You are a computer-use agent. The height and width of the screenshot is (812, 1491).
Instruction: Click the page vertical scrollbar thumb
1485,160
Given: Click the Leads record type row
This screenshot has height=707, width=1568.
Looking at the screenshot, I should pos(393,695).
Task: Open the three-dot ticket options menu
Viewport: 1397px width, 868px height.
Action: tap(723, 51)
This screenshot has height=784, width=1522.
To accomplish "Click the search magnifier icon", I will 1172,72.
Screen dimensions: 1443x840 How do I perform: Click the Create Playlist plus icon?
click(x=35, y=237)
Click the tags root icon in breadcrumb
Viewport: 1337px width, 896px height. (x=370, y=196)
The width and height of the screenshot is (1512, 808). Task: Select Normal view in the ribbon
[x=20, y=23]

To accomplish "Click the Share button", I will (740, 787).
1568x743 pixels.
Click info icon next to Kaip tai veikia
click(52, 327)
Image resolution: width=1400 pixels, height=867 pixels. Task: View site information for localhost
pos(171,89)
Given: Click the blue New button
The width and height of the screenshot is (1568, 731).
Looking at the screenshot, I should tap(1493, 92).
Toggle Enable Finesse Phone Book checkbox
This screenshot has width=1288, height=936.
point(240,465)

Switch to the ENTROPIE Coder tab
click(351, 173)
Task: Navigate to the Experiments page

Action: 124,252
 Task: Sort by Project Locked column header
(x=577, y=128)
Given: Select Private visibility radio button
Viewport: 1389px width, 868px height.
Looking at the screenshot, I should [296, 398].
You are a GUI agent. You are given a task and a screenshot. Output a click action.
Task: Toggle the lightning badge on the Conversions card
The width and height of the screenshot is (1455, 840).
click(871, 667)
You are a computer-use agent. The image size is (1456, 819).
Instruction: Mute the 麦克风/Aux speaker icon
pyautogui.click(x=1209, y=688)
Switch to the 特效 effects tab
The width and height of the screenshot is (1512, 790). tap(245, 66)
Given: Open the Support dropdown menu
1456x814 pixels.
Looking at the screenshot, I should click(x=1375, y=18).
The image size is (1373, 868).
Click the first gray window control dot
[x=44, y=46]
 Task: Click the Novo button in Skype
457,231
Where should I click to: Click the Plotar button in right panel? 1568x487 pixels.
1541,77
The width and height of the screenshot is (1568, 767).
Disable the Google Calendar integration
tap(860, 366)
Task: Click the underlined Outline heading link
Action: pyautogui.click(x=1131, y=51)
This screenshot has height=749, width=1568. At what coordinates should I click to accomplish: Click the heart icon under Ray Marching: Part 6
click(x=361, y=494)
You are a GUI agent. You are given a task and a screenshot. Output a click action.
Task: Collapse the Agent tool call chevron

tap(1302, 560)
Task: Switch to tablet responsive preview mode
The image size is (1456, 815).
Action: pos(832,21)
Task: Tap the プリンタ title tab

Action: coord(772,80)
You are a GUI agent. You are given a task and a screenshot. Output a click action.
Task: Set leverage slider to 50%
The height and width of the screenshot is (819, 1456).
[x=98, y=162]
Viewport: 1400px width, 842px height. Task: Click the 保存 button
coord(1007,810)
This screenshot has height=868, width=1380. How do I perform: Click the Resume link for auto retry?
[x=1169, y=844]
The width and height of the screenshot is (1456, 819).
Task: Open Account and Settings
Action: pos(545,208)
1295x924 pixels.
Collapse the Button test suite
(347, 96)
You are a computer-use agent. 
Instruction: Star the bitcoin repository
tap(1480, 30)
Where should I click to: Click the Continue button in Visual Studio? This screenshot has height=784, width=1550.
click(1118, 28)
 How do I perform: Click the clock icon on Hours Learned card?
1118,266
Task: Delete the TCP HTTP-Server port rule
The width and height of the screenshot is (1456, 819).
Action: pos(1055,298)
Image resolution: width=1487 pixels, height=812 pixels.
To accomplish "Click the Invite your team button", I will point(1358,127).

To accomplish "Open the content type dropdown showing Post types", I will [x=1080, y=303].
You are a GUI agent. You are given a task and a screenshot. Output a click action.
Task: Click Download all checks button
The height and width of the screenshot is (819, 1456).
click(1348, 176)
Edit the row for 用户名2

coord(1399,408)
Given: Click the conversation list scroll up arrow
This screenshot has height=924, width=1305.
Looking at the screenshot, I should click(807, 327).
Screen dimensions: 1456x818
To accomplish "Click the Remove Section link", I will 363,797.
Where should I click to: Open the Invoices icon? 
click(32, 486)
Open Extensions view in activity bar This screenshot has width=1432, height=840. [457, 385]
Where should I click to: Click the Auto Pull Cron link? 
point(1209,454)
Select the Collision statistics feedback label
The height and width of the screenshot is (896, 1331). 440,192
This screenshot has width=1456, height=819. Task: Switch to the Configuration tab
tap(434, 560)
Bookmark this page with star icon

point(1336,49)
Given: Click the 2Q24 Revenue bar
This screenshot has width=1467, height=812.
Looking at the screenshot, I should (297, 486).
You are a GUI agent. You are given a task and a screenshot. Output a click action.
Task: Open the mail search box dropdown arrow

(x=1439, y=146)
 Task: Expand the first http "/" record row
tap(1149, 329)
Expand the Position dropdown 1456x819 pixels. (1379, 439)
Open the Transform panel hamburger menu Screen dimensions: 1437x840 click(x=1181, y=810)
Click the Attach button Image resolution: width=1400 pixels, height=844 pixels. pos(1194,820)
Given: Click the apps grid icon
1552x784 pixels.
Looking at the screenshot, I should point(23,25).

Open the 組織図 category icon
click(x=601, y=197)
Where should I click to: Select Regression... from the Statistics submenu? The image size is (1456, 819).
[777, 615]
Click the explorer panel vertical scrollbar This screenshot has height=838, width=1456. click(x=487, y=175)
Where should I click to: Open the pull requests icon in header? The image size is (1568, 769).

Problem: Retype all of the records above, keeping them identical.

Answer box:
You are a computer-use agent. The height and width of the screenshot is (812, 1491).
Instruction: Click the page vertical scrollbar thumb
1485,160
Given: Click the Leads record type row
This screenshot has height=707, width=1568.
Looking at the screenshot, I should pos(393,695).
Task: Open the three-dot ticket options menu
Viewport: 1397px width, 868px height.
Action: tap(723, 51)
This screenshot has height=784, width=1522.
To accomplish "Click the search magnifier icon", I will 1172,72.
Screen dimensions: 1443x840 How do I perform: Click the Create Playlist plus icon?
click(x=35, y=237)
Click the tags root icon in breadcrumb
Viewport: 1337px width, 896px height. (x=370, y=196)
The width and height of the screenshot is (1512, 808). Task: Select Normal view in the ribbon
[x=20, y=23]

To accomplish "Click the Share button", I will (740, 787).
1568x743 pixels.
Click info icon next to Kaip tai veikia
click(52, 327)
Image resolution: width=1400 pixels, height=867 pixels. Task: View site information for localhost
pos(171,89)
Given: Click the blue New button
The width and height of the screenshot is (1568, 731).
Looking at the screenshot, I should tap(1493, 92).
Toggle Enable Finesse Phone Book checkbox
This screenshot has width=1288, height=936.
point(240,465)

Switch to the ENTROPIE Coder tab
click(351, 173)
Task: Navigate to the Experiments page

Action: 124,252
 Task: Sort by Project Locked column header
(x=577, y=128)
Given: Select Private visibility radio button
Viewport: 1389px width, 868px height.
Looking at the screenshot, I should [296, 398].
You are a GUI agent. You are given a task and a screenshot. Output a click action.
Task: Toggle the lightning badge on the Conversions card
The width and height of the screenshot is (1455, 840).
click(871, 667)
You are a computer-use agent. The image size is (1456, 819).
Instruction: Mute the 麦克风/Aux speaker icon
pyautogui.click(x=1209, y=688)
Switch to the 特效 effects tab
The width and height of the screenshot is (1512, 790). tap(245, 66)
Given: Open the Support dropdown menu
1456x814 pixels.
Looking at the screenshot, I should click(x=1375, y=18).
The image size is (1373, 868).
Click the first gray window control dot
[x=44, y=46]
 Task: Click the Novo button in Skype
457,231
Where should I click to: Click the Plotar button in right panel? 1568x487 pixels.
1541,77
The width and height of the screenshot is (1568, 767).
Disable the Google Calendar integration
tap(860, 366)
Task: Click the underlined Outline heading link
Action: pyautogui.click(x=1131, y=51)
This screenshot has height=749, width=1568. At what coordinates should I click to accomplish: Click the heart icon under Ray Marching: Part 6
click(x=361, y=494)
You are a GUI agent. You are given a task and a screenshot. Output a click action.
Task: Collapse the Agent tool call chevron

tap(1302, 560)
Task: Switch to tablet responsive preview mode
The image size is (1456, 815).
Action: pos(832,21)
Task: Tap the プリンタ title tab

Action: coord(772,80)
You are a GUI agent. You are given a task and a screenshot. Output a click action.
Task: Set leverage slider to 50%
The height and width of the screenshot is (819, 1456).
[x=98, y=162]
Viewport: 1400px width, 842px height. Task: Click the 保存 button
coord(1007,810)
This screenshot has height=868, width=1380. How do I perform: Click the Resume link for auto retry?
[x=1169, y=844]
The width and height of the screenshot is (1456, 819).
Task: Open Account and Settings
Action: pos(545,208)
1295x924 pixels.
Collapse the Button test suite
(347, 96)
You are a computer-use agent. 
Instruction: Star the bitcoin repository
tap(1480, 30)
Where should I click to: Click the Continue button in Visual Studio? This screenshot has height=784, width=1550.
click(1118, 28)
 How do I perform: Click the clock icon on Hours Learned card?
1118,266
Task: Delete the TCP HTTP-Server port rule
The width and height of the screenshot is (1456, 819).
Action: pos(1055,298)
Image resolution: width=1487 pixels, height=812 pixels.
To accomplish "Click the Invite your team button", I will point(1358,127).

To accomplish "Open the content type dropdown showing Post types", I will [x=1080, y=303].
You are a GUI agent. You are given a task and a screenshot. Output a click action.
Task: Click Download all checks button
The height and width of the screenshot is (819, 1456).
click(1348, 176)
Edit the row for 用户名2

coord(1399,408)
Given: Click the conversation list scroll up arrow
This screenshot has height=924, width=1305.
Looking at the screenshot, I should click(807, 327).
Screen dimensions: 1456x818
To accomplish "Click the Remove Section link", I will 363,797.
Where should I click to: Open the Invoices icon? 
click(32, 486)
Open Extensions view in activity bar This screenshot has width=1432, height=840. [457, 385]
Where should I click to: Click the Auto Pull Cron link? 
point(1209,454)
Select the Collision statistics feedback label
The height and width of the screenshot is (896, 1331). 440,192
This screenshot has width=1456, height=819. Task: Switch to the Configuration tab
tap(434, 560)
Bookmark this page with star icon

point(1336,49)
Given: Click the 2Q24 Revenue bar
This screenshot has width=1467, height=812.
Looking at the screenshot, I should (297, 486).
You are a GUI agent. You are given a task and a screenshot. Output a click action.
Task: Open the mail search box dropdown arrow

(x=1439, y=146)
 Task: Expand the first http "/" record row
tap(1149, 329)
Expand the Position dropdown 1456x819 pixels. (1379, 439)
Open the Transform panel hamburger menu Screen dimensions: 1437x840 click(x=1181, y=810)
Click the Attach button Image resolution: width=1400 pixels, height=844 pixels. pos(1194,820)
Given: Click the apps grid icon
1552x784 pixels.
Looking at the screenshot, I should point(23,25).

Open the 組織図 category icon
click(x=601, y=197)
Where should I click to: Select Regression... from the Statistics submenu? The image size is (1456, 819).
[777, 615]
Click the explorer panel vertical scrollbar This screenshot has height=838, width=1456. click(x=487, y=175)
Where should I click to: Open the pull requests icon in header? The image size is (1568, 769).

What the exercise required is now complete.